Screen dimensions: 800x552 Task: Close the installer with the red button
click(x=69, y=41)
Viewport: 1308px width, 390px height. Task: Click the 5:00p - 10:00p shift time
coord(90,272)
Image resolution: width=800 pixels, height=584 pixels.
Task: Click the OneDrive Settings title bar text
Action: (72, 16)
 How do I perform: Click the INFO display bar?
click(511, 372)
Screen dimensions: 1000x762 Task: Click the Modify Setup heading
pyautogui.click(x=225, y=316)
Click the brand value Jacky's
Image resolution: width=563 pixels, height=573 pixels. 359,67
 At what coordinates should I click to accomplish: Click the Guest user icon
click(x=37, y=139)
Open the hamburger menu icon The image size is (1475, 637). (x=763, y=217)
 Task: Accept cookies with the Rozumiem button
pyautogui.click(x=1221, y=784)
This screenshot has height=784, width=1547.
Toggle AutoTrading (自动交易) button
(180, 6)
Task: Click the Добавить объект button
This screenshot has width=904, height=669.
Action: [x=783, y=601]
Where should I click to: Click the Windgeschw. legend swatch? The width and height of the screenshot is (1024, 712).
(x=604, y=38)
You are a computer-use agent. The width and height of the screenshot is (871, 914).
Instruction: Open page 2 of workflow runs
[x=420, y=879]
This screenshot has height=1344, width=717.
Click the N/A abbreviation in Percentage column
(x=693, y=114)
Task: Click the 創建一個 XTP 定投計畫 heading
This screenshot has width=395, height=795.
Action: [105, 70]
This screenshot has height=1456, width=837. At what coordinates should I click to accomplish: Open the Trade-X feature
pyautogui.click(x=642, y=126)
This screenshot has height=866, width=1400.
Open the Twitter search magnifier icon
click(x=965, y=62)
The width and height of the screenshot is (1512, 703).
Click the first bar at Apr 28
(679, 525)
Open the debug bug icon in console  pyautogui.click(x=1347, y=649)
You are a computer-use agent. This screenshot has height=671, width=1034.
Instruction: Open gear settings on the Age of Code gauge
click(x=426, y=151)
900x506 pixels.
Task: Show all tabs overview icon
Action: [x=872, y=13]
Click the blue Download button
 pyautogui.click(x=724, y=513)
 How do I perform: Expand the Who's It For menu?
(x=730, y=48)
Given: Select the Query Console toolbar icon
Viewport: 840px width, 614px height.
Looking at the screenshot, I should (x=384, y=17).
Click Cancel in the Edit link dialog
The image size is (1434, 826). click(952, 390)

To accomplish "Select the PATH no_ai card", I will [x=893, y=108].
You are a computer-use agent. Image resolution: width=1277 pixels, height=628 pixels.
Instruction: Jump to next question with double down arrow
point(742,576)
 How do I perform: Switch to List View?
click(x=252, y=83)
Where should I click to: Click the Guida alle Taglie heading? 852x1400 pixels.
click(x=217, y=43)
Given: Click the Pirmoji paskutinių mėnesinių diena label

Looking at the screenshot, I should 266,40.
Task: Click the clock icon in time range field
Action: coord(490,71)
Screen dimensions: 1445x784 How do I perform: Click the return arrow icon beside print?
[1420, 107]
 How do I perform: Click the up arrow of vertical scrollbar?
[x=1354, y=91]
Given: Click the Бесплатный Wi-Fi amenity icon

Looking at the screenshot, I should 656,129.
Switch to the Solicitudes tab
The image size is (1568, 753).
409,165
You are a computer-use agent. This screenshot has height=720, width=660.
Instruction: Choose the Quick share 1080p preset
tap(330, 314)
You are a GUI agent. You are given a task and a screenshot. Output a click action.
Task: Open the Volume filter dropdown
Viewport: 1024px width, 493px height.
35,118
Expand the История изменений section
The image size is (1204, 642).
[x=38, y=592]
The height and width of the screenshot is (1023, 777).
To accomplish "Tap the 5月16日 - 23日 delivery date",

────────

How to complete this task — Return every line from the entries above that includes the word "agent".

Expected answer —
You are a computer-use agent. The width and height of the screenshot is (871, 914).
You are a computer-use agent. This screenshot has height=671, width=1034.
You are a computer-use agent. Image resolution: width=1277 pixels, height=628 pixels.
You are a computer-use agent. This screenshot has height=720, width=660.
You are a GUI agent. You are given a task and a screenshot. Output a click action.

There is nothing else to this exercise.